→ Extrait choisi
___

Il est une chose qui me confond, et c’est celle-ci :

Des publicistes sincères étudiant, au seul point de vue des producteurs, l’économie des sociétés, sont arrivés à cette double formule :

« Les gouvernements doivent disposer des consommateurs soumis à leurs lois, en faveur du travail national ;

« Ils doivent soumettre à leurs lois des consommateurs lointains, pour en disposer en faveur du travail national. »

La première de ces formules s’appelle Protection ; la seconde, Débouchés.

Toutes deux reposent sur cette donnée qu’on nomme Balance du commerce :

« Un peuple s’appauvrit quand il importe, et s’enrichit quand il exporte. »

Car, si tout achat au dehors est un tribut payé, une perte, il est tout simple de restreindre, même de prohiber les importations.

Et si toute vente au dehors est un tribut reçu, un profit, il est tout naturel de se créer des débouchés, même par la force.

Système protecteur, système colonial : ce ne sont donc que deux aspects d’une même théorie. — Empêcher nos concitoyens d’acheter aux étrangers, forcer les étrangers à acheter à nos concitoyens, ce ne sont que deux conséquences d’un principe identique.

Or, il est impossible de ne pas reconnaître que, selon cette doctrine, si elle est vraie, l’utilité générale repose sur le monopole ou spoliation intérieure, et sur la conquête ou spoliation extérieure.

J’entre dans un des chalets suspendus aux flancs de nos Pyrénées.

___

→ Lignes de données
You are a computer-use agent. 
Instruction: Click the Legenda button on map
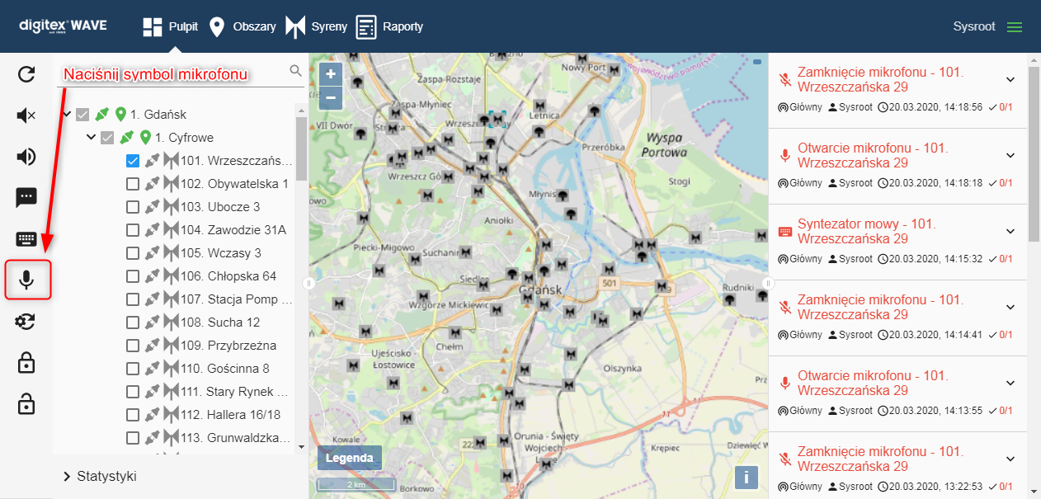[x=349, y=458]
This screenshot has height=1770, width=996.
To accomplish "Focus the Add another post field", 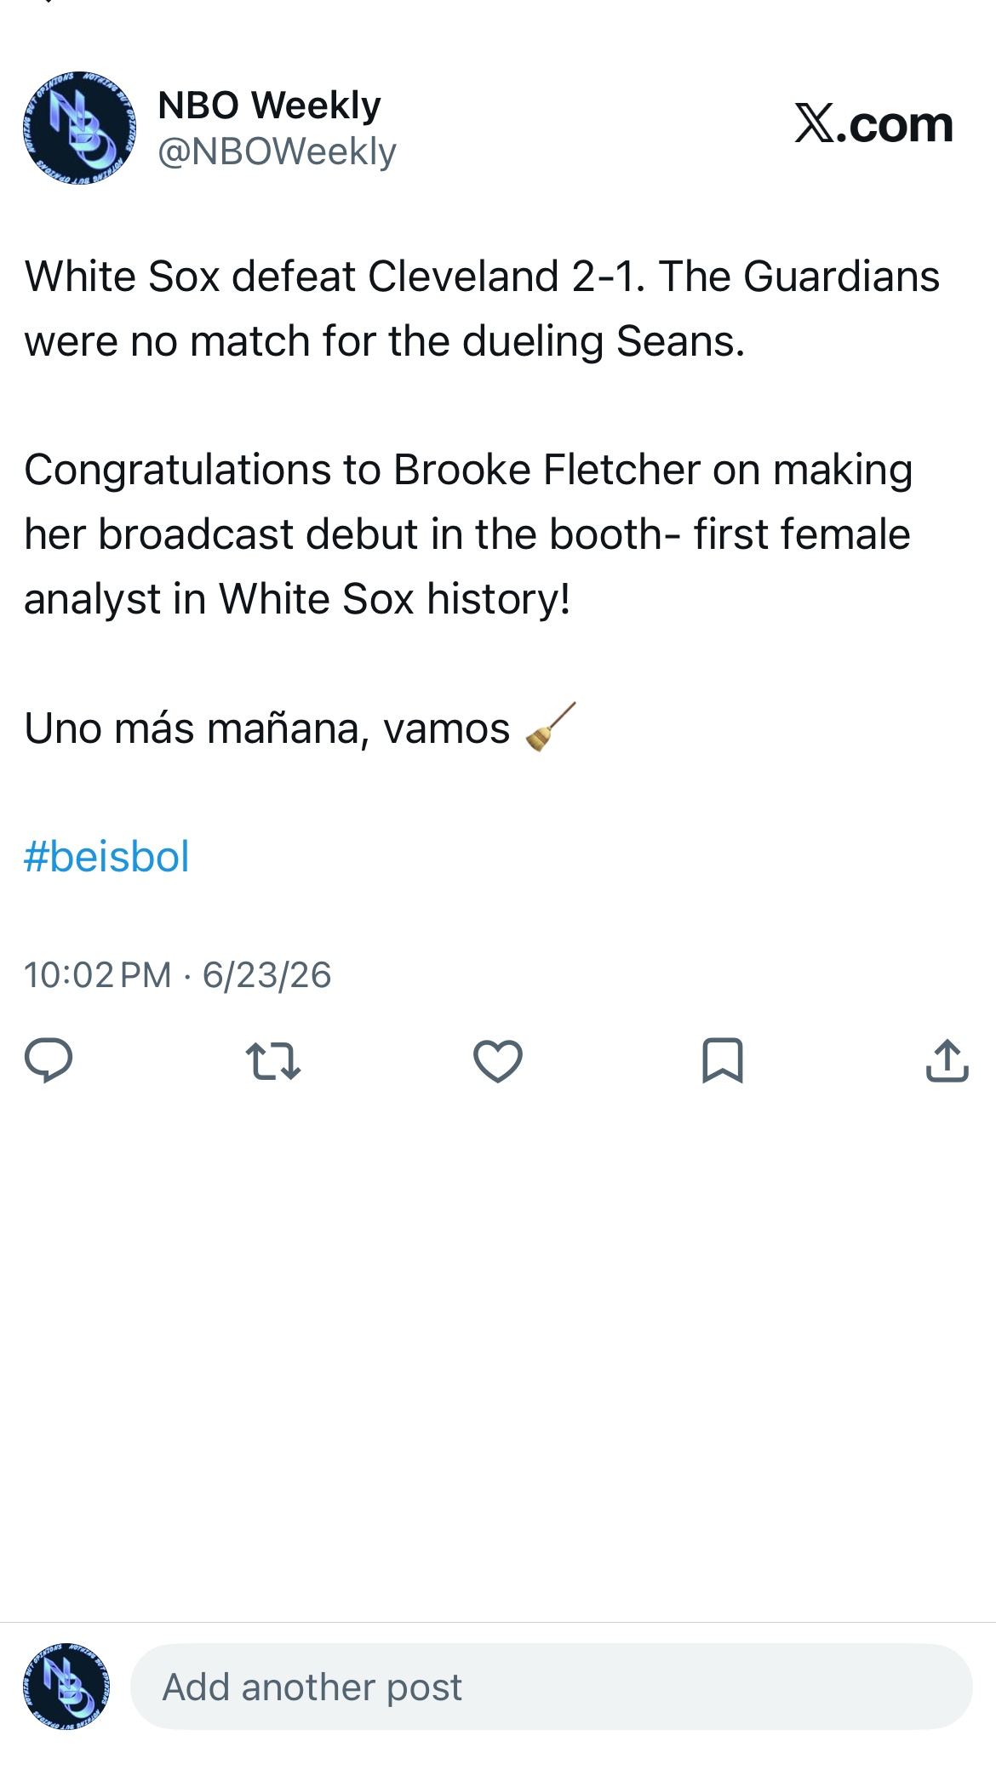I will point(552,1686).
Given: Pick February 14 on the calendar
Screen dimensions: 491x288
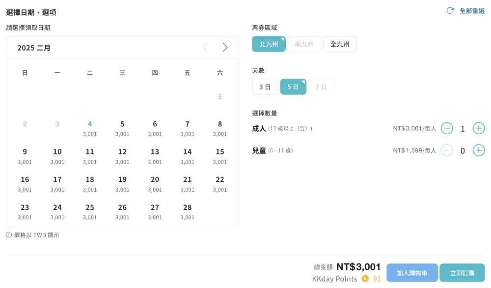Looking at the screenshot, I should point(187,156).
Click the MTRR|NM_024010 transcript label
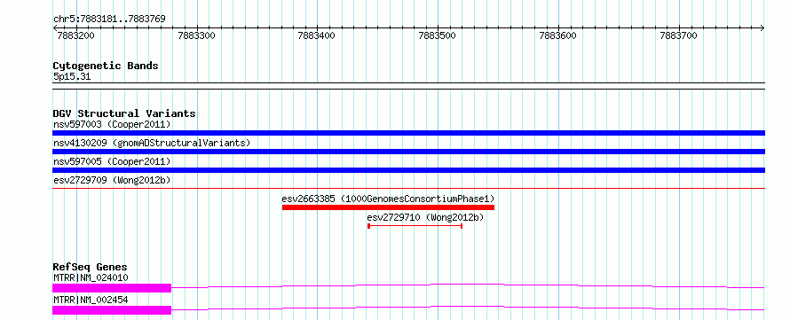 (x=91, y=277)
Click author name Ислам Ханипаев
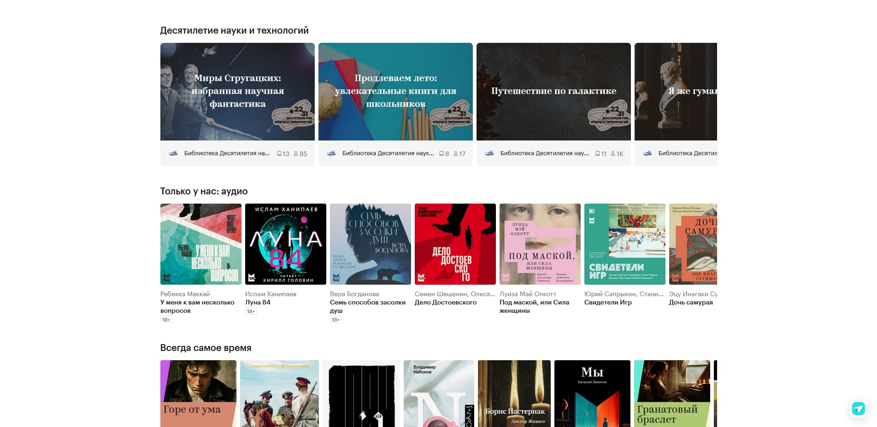The width and height of the screenshot is (877, 427). (x=271, y=294)
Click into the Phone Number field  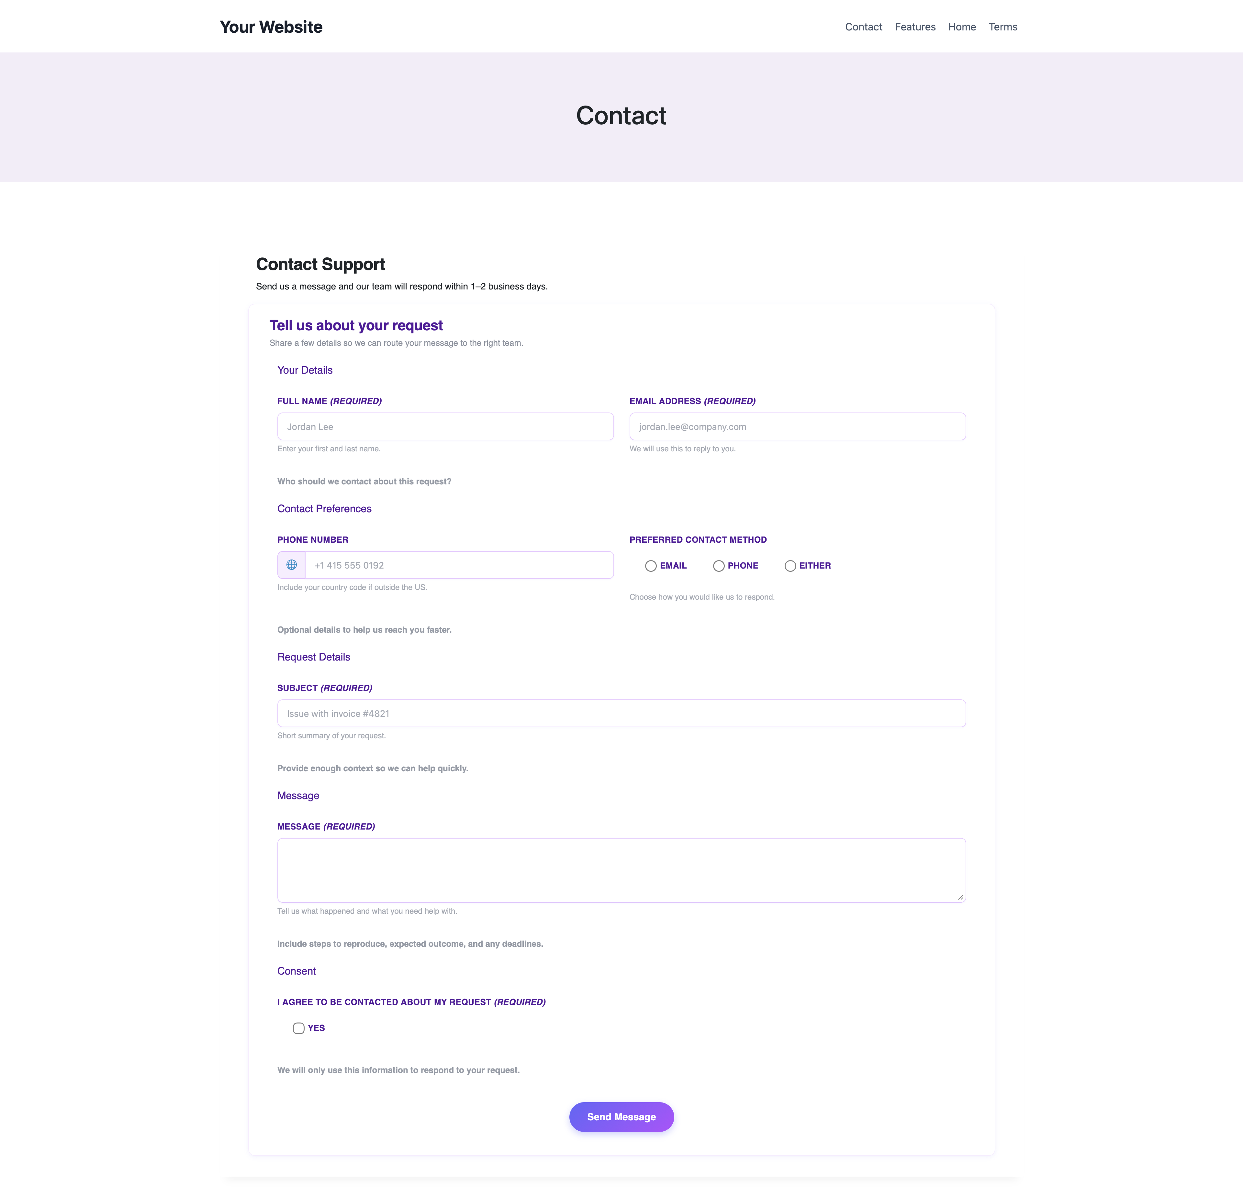click(x=459, y=565)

___

→ Énoncé du problème
Renvoyez tel quel, dans l'extrait choisi, tout ce qui va de « Il est une chose » jusqu'à « la seconde, Débouchés. ». Ces données n'ont aucun rapport avec l'extrait choisi.

→ Réponse au problème
Il est une chose qui me confond, et c’est celle-ci :

Des publicistes sincères étudiant, au seul point de vue des producteurs, l’économie des sociétés, sont arrivés à cette double formule :

« Les gouvernements doivent disposer des consommateurs soumis à leurs lois, en faveur du travail national ;

« Ils doivent soumettre à leurs lois des consommateurs lointains, pour en disposer en faveur du travail national. »

La première de ces formules s’appelle Protection ; la seconde, Débouchés.